PHP 5.3, Suhosin and UTF-8

802 views Asked by At

I'm struggling to find a solution to keep using the Suhosin patch and make it work with UTF-8 form submissions. This is the very simple test I made:

<?php var_dump($_POST); ?>
<form method="post">
    <input name="test" type="text"/>
    <input type="submit" />
</form>

using the string iñtërnâtiônàlizætiøn. Obviously I enable the utf-8 headers on the server first and set the Php default_charset to utf-8 as well as I enabled the mb* override. As soon as I disable the Suhosin patch and re-submit the form, everything works as it should.

UPDATE

I did more tests just to be sure:

$test = $_POST['test'];

var_dump(mb_detect_encoding($test, "UTF-8", true));

// Returns true if $string is valid UTF-8 and false otherwise.
function is_utf8($string) {

    // From http://w3.org/International/questions/qa-forms-utf-8.html
    return preg_match('%^(?:
      [\x09\x0A\x0D\x20-\x7E]            # ASCII
    | [\xC2-\xDF][\x80-\xBF]             # non-overlong 2-byte
    |  \xE0[\xA0-\xBF][\x80-\xBF]        # excluding overlongs
    | [\xE1-\xEC\xEE\xEF][\x80-\xBF]{2}  # straight 3-byte
    |  \xED[\x80-\x9F][\x80-\xBF]        # excluding surrogates
    |  \xF0[\x90-\xBF][\x80-\xBF]{2}     # planes 1-3
    | [\xF1-\xF3][\x80-\xBF]{3}          # planes 4-15
    |  \xF4[\x80-\x8F][\x80-\xBF]{2}     # plane 16
    )*$%xs', $string);

} // function is_utf8
var_dump(is_utf8($test));

and both of the test returned false with the Suhosin patch enabled and true otherwise. The question is: is it a bug or is the expected behaviour? is there a configuration parameter for the Suhosin patch that does something magic about the multibyte strings?

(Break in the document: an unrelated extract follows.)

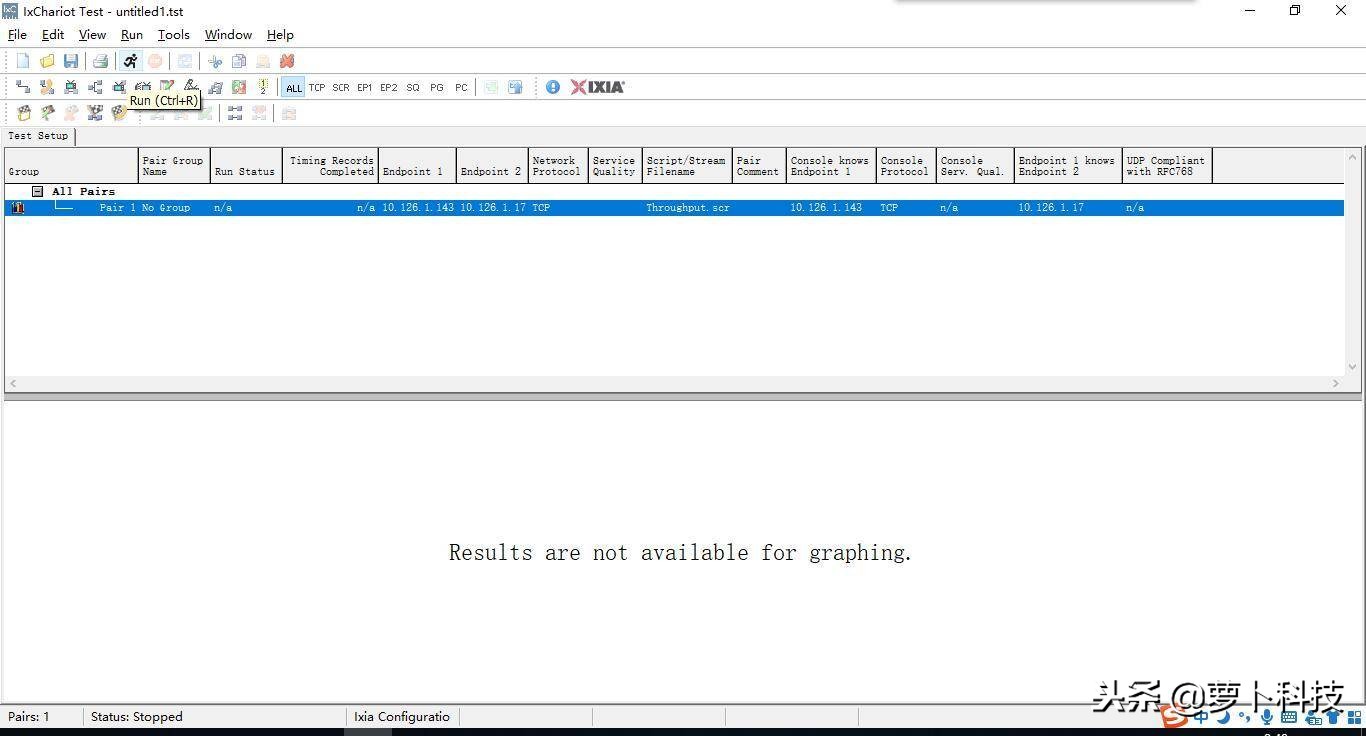Open the Run menu

131,34
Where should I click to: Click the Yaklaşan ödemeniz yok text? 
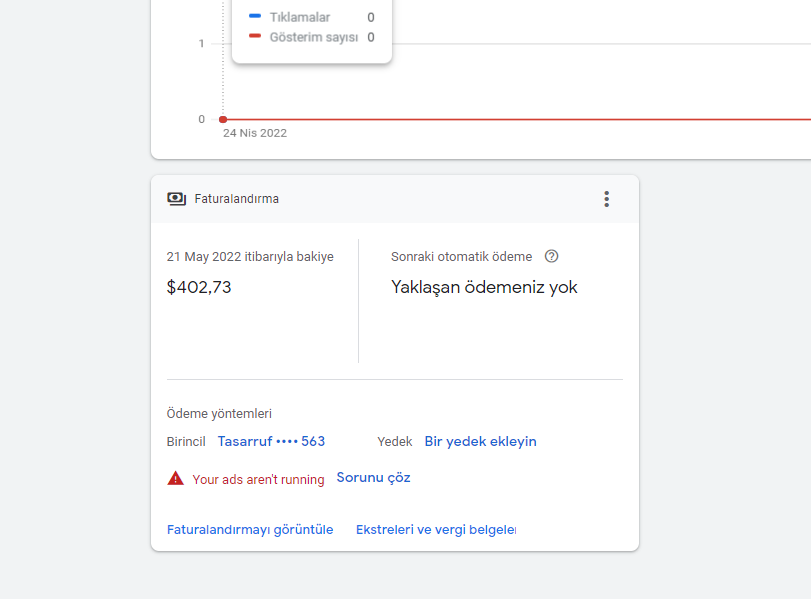coord(484,287)
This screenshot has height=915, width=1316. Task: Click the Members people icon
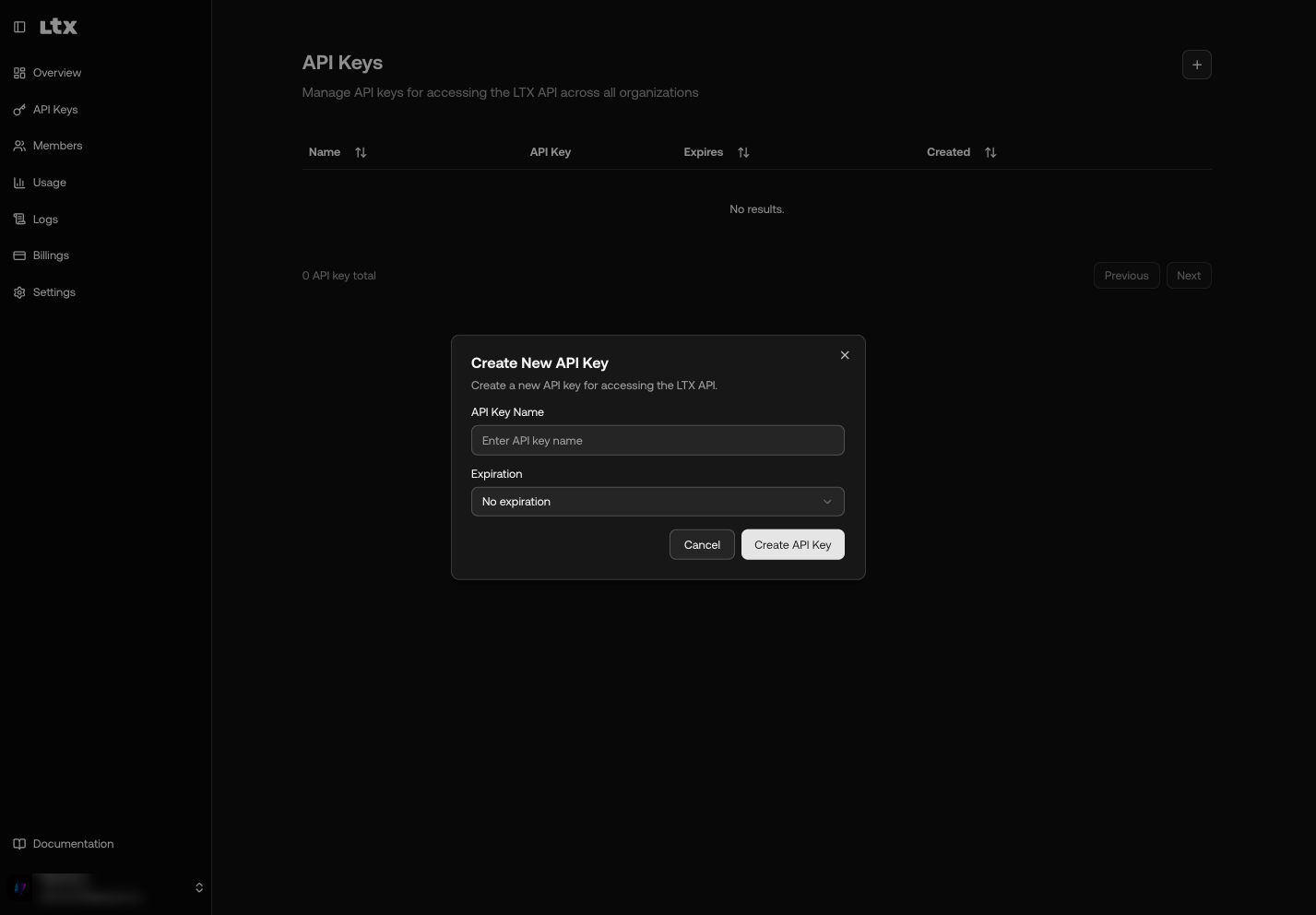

The only option I see at this point is disable the patch unless a brilliant mind give the right advice.

UPDATE 2

the GET strings don't get corrupted and are displayed in the browser correctly. Only POST do at the moment.

3

There are 3 answers

1
Tom On BEST ANSWER

From a Google search, I found http://algorytmy.pl/doc/php/ref.mbstring.php which mentions

Beginning with PHP 4.3.3, if enctype for HTML form is set to multipart/form-data and mbstring.encoding_translation is set to On in php.ini the POST'ed variables and the names of uploaded files will be converted to the internal character encoding as well. However, the conversion isn't applied to the query keys.

This doesn't really mean much to me, but it does mention POST variables which seems to be the crux of the issue.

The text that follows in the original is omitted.